Render every line of the rows below as a JSON list of strings, one string per line, leaving out blank lines and the pictures.

Rows for locating text and elements
— BEGIN —

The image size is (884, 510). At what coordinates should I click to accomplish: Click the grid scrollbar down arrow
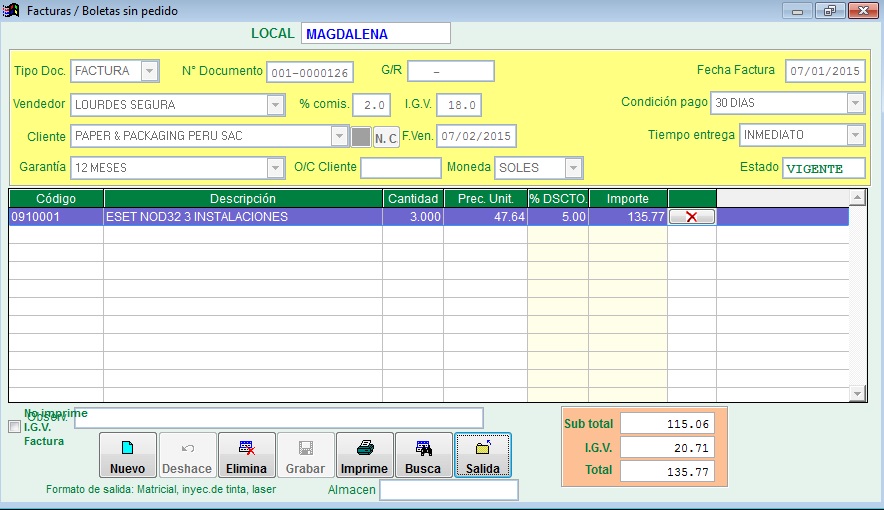click(857, 395)
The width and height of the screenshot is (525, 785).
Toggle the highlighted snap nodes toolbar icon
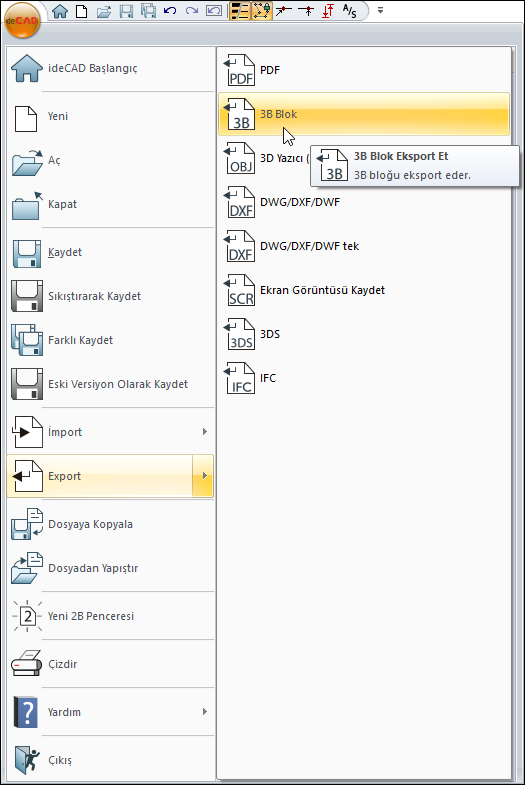click(261, 11)
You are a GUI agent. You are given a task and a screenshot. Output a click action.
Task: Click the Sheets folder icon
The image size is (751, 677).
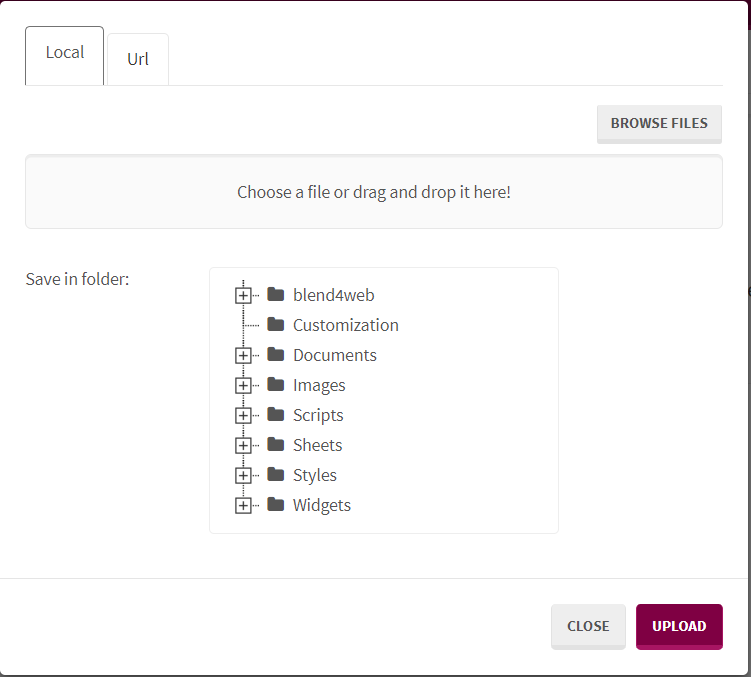click(276, 445)
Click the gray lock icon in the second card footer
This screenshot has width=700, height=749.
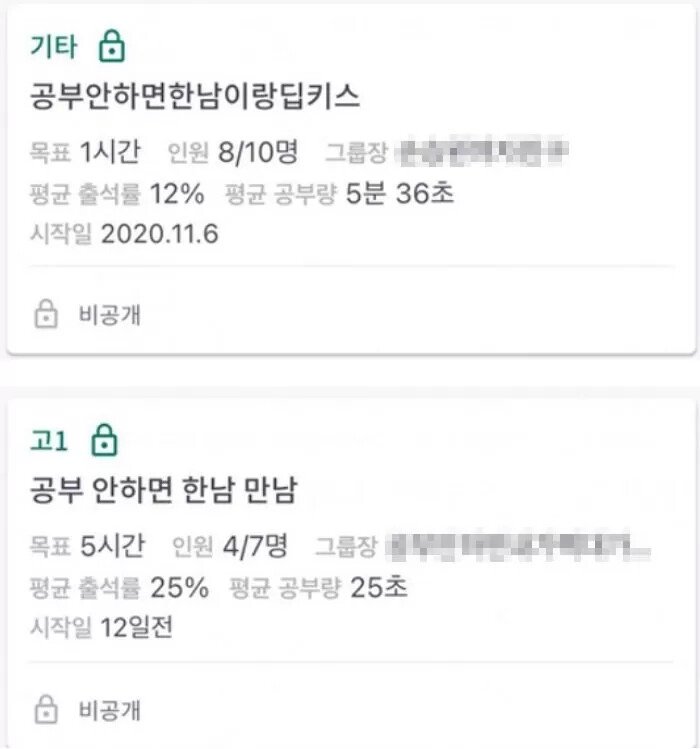pos(45,710)
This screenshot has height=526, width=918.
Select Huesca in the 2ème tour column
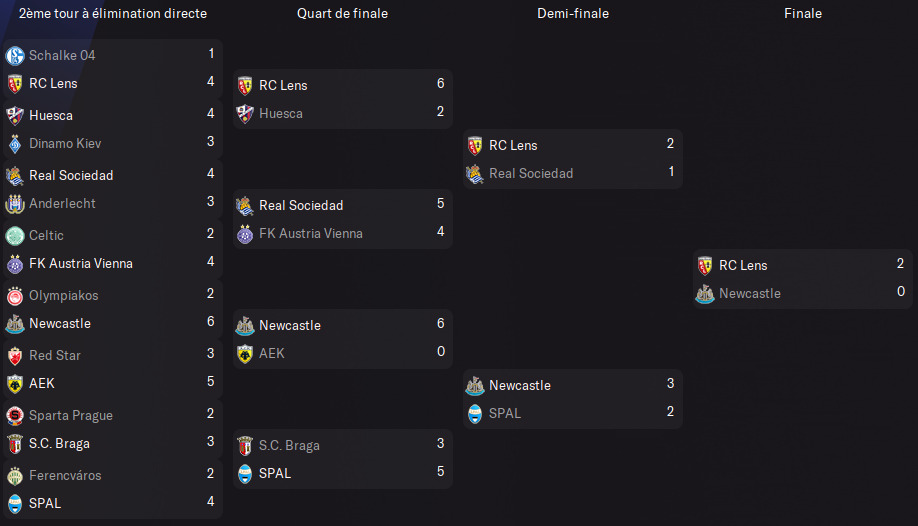tap(51, 115)
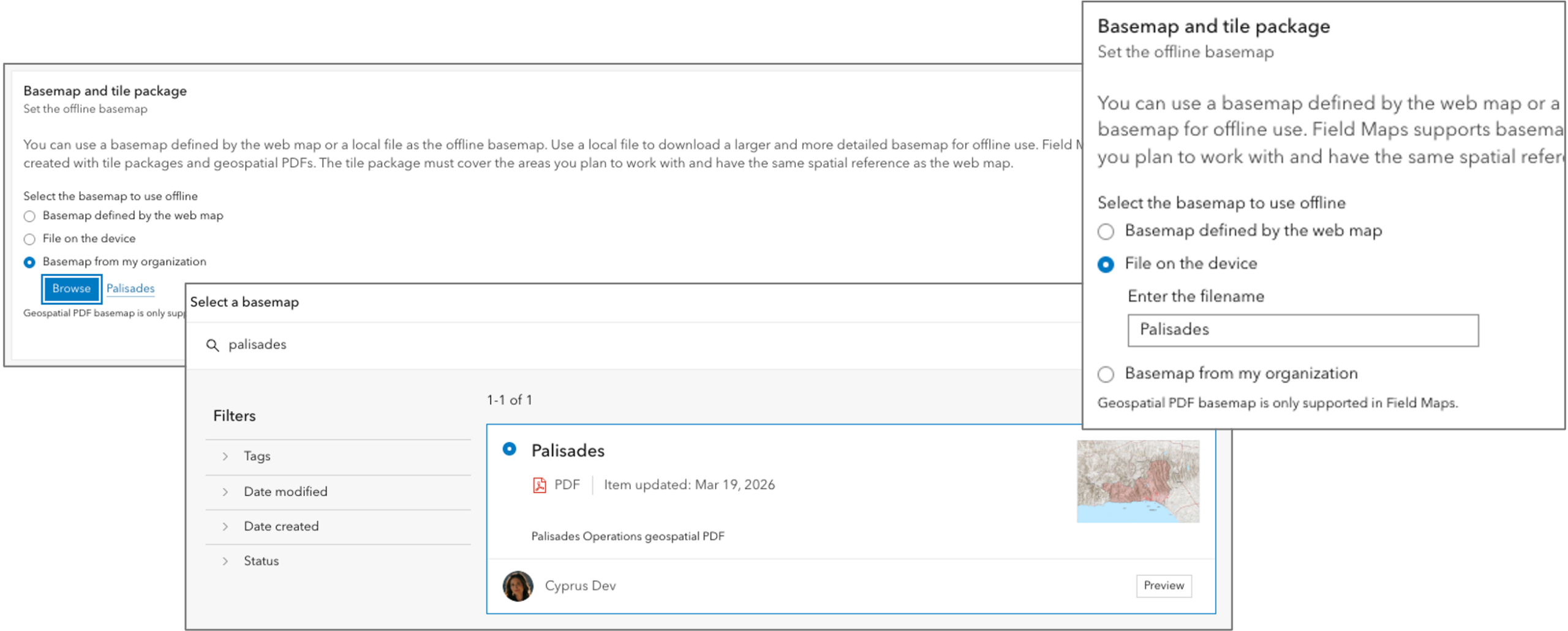The width and height of the screenshot is (1568, 631).
Task: Select "Basemap from my organization" in right panel
Action: [1106, 374]
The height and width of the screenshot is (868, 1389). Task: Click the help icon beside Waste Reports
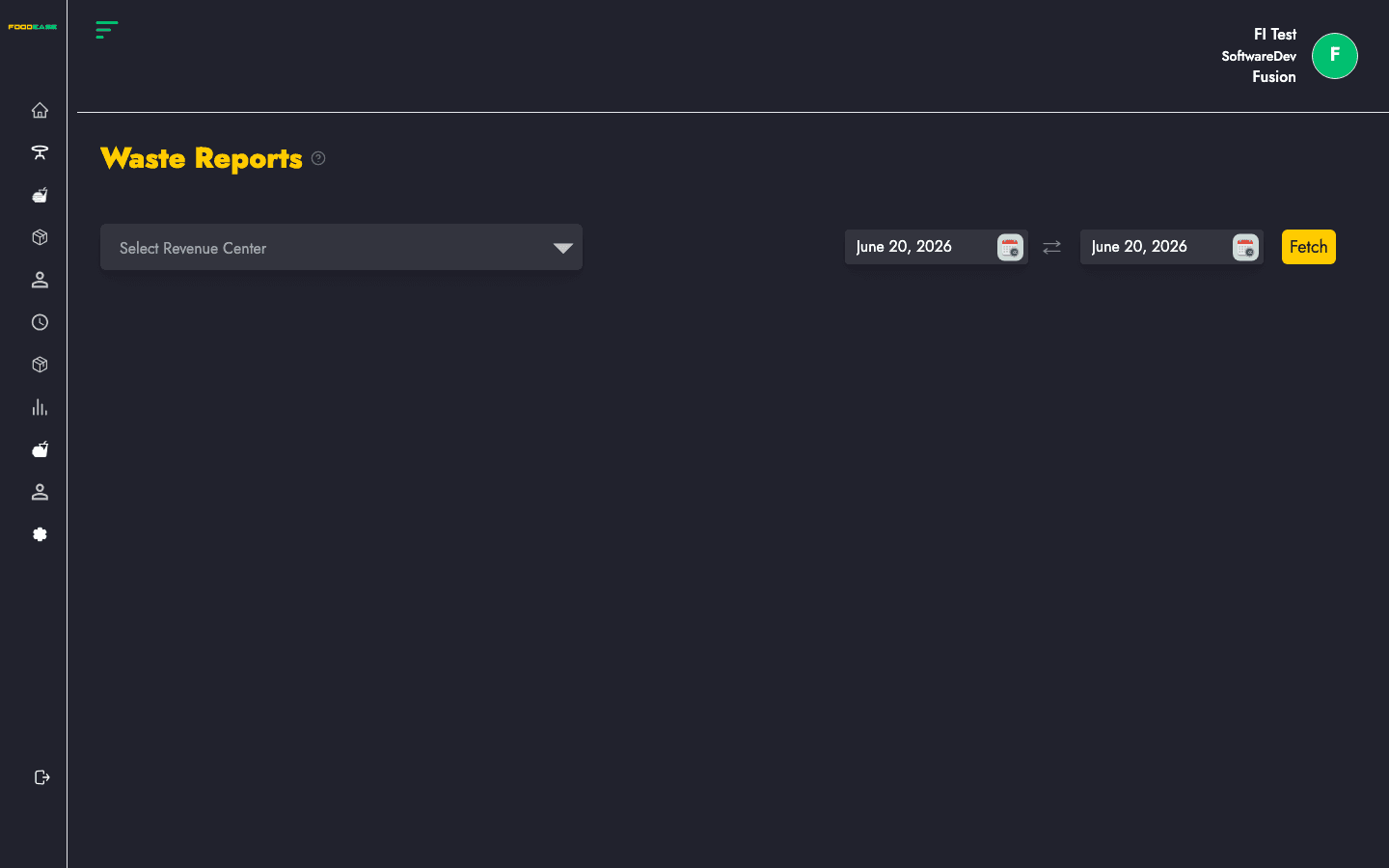(x=318, y=158)
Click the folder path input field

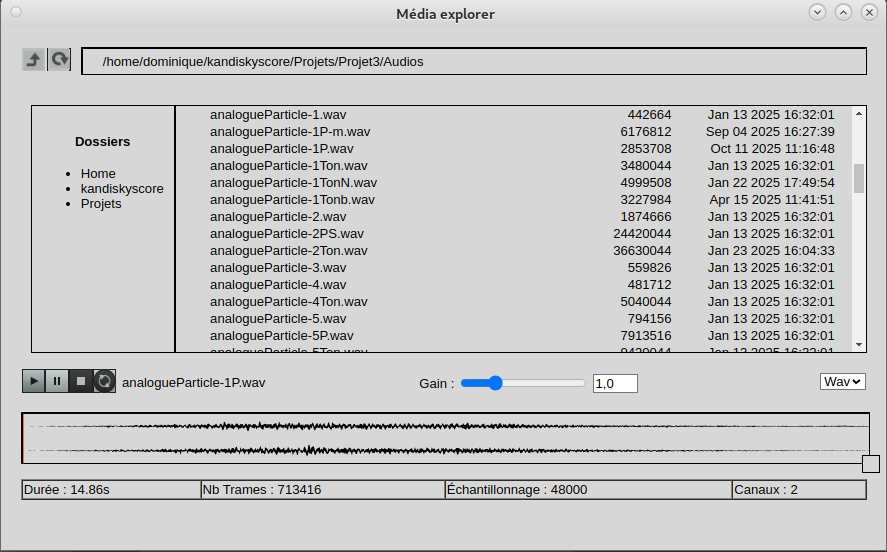473,62
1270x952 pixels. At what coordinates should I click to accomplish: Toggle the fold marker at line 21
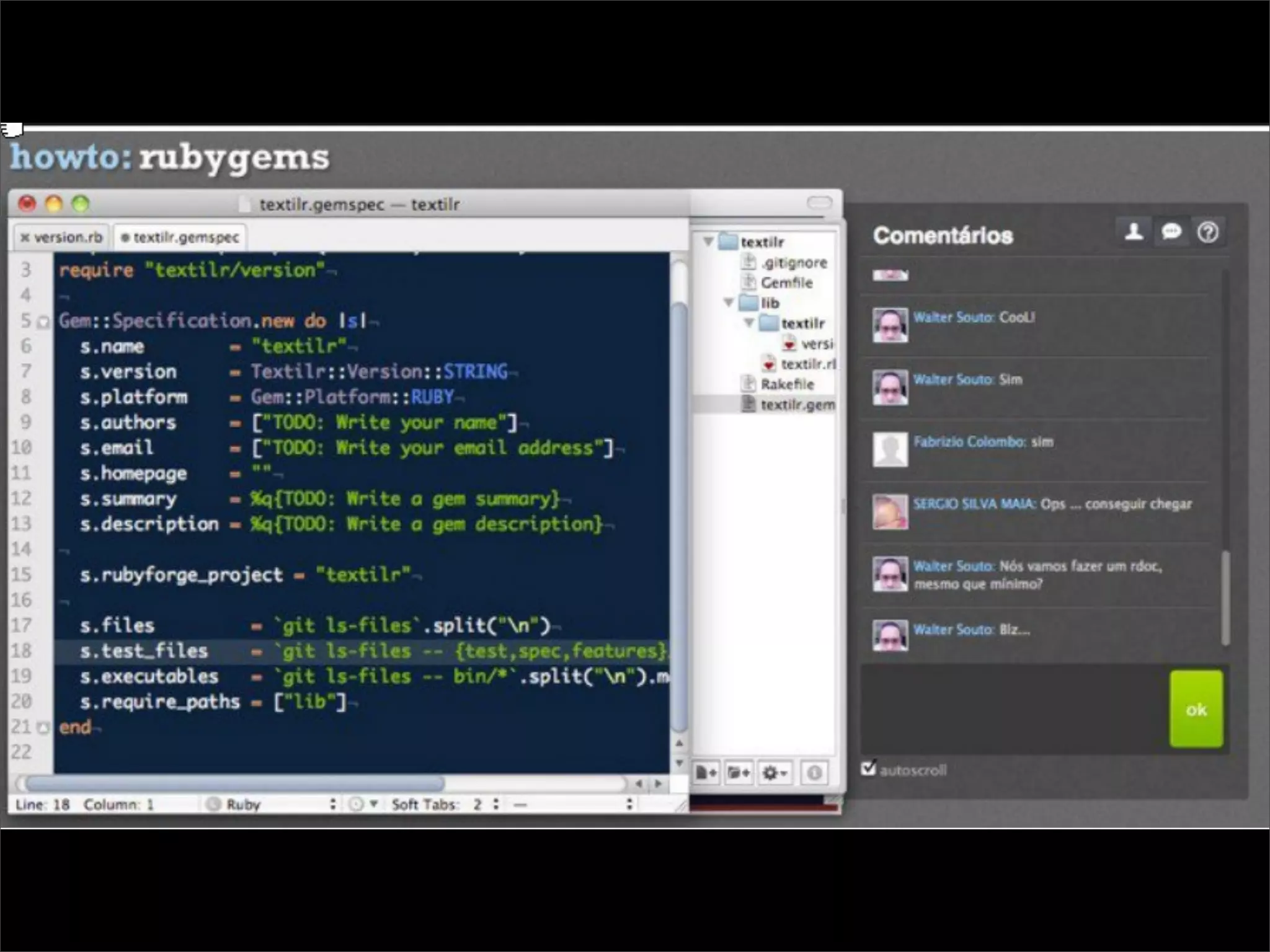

— END —

■ Correct response:
[
  "The image size is (884, 510). At what coordinates should I click to accomplish: Click the grid scrollbar down arrow",
  "click(857, 395)",
  "The width and height of the screenshot is (525, 785).",
  "Toggle the highlighted snap nodes toolbar icon",
  "click(261, 11)",
  "You are a GUI agent. You are given a task and a screenshot. Output a click action.",
  "Task: Click the Sheets folder icon",
  "The image size is (751, 677).",
  "click(276, 445)",
  "Click the gray lock icon in the second card footer",
  "This screenshot has width=700, height=749.",
  "pos(45,710)",
  "This screenshot has height=526, width=918.",
  "Select Huesca in the 2ème tour column",
  "tap(51, 115)",
  "The width and height of the screenshot is (1568, 631).",
  "Task: Select \"Basemap from my organization\" in right panel",
  "Action: [1106, 374]",
  "The height and width of the screenshot is (868, 1389). Task: Click the help icon beside Waste Reports",
  "(x=318, y=158)",
  "Click the folder path input field",
  "473,62",
  "1270x952 pixels. At what coordinates should I click to accomplish: Toggle the fold marker at line 21"
]